Financing a surgery center in Lincoln, NE? Find the right capital for equipment, facility construction, or working capital needs in our 2026 guide.

Identify your primary financial need below to find the specific guide that maps to your situation. If you are preparing for a facility expansion, start with the construction financing options. For technology upgrades, pivot to equipment leasing guides. If your primary constraint is day-to-day cash flow or high-interest debt, select the working capital or consolidation paths.

Key differences in ASC capital

Not all capital is structured the same, and choosing the wrong vehicle often leads to unnecessary debt service strain or denied applications.

Construction and Real Estate

For ground-up builds or major expansions in the Lincoln market, the primary challenge is the long-term nature of the commitment. You are dealing with commercial real estate lending, which currently sees rates in the 6.5–8.5% range. Lenders here prioritize your Debt Service Coverage Ratio (DSCR), which must be at least 1.25x. If your financials show lower margins, you will likely need to pivot toward commercial mortgages or SBA 504 products that require higher equity injections.

Equipment and Technology

Unlike real estate, equipment financing is often self-collateralized by the machinery itself. For high-end imaging or surgical suites, this is the most efficient path. Because medical equipment leasing allows for fixed-rate payments, it acts as a hedge against inflation. For 2026, baseline rates for strong-credit borrowers range between 8–12%. A common mistake administrators make is trying to bundle high-velocity tech upgrades into a 20-year real estate loan; keep these distinct. Shorter-term equipment leases often provide better tax benefits under Section 179 (expensing limit $1,320,000 for 2026), compared to amortizing the asset over the building’s lifespan.

Working Capital and Growth

If you need to bridge gaps in your medical practice expansion financing or manage interim cash flow, you are looking at working capital loans. These carry higher APRs—typically 9–13%—but offer faster approval windows.

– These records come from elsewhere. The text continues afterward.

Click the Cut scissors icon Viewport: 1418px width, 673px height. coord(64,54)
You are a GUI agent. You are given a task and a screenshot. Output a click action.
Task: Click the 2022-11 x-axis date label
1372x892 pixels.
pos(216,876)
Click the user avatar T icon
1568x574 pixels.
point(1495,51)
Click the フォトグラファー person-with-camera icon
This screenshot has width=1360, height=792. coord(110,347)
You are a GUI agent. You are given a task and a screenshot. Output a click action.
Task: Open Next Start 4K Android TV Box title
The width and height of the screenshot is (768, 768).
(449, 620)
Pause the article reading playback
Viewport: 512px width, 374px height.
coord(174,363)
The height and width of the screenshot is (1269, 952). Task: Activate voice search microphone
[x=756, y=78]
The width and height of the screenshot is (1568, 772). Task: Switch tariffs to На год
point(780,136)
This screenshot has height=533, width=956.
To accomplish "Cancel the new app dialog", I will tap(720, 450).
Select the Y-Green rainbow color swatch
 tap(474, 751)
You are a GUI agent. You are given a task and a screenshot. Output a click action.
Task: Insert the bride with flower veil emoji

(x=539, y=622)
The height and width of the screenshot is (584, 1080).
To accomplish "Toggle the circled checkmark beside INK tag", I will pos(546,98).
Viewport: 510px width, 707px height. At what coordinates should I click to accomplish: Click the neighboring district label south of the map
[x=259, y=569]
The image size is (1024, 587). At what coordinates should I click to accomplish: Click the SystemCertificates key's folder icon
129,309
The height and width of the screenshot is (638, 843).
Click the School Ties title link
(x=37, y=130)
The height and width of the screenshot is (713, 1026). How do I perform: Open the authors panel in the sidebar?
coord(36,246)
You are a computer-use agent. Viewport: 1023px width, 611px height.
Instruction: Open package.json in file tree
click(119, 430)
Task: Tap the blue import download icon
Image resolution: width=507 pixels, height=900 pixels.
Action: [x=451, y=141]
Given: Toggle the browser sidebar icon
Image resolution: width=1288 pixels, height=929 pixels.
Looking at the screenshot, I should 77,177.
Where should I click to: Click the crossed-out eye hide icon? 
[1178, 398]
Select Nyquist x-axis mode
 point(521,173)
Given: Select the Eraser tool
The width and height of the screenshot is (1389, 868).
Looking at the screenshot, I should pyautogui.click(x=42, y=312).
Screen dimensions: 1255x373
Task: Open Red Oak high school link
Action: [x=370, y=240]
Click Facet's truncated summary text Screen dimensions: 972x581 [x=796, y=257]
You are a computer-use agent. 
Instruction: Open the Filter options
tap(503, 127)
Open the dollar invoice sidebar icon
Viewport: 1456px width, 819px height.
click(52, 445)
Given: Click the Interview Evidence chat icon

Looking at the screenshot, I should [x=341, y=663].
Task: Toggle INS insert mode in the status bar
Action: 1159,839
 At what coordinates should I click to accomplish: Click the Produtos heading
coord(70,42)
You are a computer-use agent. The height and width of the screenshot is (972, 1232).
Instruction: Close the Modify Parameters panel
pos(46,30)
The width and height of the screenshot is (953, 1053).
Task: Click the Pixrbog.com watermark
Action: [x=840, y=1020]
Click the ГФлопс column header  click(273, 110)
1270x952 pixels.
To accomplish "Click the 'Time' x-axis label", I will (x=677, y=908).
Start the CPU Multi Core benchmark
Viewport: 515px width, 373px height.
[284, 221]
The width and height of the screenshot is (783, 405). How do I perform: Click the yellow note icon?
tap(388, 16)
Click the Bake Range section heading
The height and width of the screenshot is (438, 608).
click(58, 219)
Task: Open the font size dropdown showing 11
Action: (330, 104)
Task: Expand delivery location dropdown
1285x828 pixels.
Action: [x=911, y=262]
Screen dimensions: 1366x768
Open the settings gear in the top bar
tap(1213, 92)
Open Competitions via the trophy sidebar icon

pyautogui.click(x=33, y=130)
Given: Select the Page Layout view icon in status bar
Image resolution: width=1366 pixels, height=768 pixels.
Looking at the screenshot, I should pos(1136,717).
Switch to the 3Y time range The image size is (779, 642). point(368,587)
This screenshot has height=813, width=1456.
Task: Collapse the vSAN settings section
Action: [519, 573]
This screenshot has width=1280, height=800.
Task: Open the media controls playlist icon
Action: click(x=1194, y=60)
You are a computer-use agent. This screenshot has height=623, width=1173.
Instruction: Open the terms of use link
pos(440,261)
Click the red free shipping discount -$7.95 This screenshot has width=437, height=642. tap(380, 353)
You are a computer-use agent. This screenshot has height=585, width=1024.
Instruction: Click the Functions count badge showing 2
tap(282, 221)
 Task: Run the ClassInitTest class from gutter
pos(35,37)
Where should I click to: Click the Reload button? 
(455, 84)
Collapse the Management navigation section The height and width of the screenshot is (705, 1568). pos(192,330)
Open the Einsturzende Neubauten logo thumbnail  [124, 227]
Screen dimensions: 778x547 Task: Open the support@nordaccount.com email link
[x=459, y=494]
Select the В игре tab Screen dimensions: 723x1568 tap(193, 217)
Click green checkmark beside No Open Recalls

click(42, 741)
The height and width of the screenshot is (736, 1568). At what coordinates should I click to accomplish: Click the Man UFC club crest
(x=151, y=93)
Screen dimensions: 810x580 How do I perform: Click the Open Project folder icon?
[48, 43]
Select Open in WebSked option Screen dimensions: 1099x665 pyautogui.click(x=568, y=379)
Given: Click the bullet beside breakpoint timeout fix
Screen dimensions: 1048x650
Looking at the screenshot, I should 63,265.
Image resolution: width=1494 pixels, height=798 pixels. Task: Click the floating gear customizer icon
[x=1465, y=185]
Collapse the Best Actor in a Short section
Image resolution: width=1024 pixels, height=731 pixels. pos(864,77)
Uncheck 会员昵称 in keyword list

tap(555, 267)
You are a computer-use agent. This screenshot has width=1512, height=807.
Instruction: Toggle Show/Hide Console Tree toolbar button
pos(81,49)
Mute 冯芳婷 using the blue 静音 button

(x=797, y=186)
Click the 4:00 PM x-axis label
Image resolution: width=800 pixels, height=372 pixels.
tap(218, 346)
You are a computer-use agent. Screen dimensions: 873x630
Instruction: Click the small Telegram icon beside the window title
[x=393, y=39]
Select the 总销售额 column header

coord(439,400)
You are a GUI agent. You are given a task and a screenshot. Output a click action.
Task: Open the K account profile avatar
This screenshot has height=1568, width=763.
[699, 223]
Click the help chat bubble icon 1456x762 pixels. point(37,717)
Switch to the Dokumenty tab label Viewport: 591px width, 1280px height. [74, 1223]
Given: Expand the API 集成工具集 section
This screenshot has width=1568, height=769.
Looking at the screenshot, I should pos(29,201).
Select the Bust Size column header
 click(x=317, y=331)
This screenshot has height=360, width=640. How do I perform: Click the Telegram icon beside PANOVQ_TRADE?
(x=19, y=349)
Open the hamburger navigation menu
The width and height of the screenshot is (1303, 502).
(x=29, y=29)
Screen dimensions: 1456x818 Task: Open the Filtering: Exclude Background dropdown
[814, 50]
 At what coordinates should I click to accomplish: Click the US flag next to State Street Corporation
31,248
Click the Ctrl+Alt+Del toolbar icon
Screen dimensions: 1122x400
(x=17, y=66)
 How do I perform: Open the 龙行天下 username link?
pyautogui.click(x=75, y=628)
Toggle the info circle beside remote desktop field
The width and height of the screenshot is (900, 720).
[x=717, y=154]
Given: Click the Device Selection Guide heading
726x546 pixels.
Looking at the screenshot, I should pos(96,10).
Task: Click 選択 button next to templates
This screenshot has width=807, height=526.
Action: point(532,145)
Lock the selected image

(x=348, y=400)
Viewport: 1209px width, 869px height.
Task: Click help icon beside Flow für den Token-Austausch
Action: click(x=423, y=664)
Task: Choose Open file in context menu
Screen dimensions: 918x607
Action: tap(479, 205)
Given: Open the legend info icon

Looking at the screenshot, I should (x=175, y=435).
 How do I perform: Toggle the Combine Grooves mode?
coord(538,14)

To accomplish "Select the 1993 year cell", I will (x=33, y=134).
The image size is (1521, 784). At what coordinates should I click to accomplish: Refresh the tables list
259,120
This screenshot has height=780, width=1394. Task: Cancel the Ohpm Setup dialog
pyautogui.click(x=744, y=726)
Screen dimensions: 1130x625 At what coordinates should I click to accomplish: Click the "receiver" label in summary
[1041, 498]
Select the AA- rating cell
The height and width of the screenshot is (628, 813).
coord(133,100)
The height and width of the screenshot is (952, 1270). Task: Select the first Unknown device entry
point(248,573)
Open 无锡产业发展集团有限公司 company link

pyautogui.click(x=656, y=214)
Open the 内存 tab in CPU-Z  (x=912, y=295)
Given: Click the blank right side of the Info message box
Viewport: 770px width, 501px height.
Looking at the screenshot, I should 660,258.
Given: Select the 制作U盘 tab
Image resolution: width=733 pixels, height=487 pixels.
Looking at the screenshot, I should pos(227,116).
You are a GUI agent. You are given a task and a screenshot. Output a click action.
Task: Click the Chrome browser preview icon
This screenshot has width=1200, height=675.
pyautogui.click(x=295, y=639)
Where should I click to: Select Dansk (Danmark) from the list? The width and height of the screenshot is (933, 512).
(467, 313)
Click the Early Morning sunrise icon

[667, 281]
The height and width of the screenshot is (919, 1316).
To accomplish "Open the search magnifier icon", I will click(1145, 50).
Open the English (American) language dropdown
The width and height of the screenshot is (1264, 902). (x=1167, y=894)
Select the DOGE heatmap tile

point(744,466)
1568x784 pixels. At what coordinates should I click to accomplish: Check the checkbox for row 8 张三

As the medical landscape in Lincoln evolves, practice owners are increasingly separating operational liquidity from infrastructure debt. Just as you might navigate irrigation infrastructure to keep a farm operation consistent, you must treat your ASC’s surgical equipment and facility debt as separate, manageable buckets. Never finance long-term building improvements with short-term, high-interest working capital lines.

The Approval Filter

Lenders will look at your time in business (minimum 2 years for standard bank products) and your bank statements (typically 6 months of history). If you have been operational for less than 24 months, your list of available lenders shrinks significantly, moving you out of conventional banking and toward alternative or government-guaranteed products. Always ensure your debt-to-income threshold stays between 40–50% to remain in the "bankable" range for most Lincoln-based commercial lenders.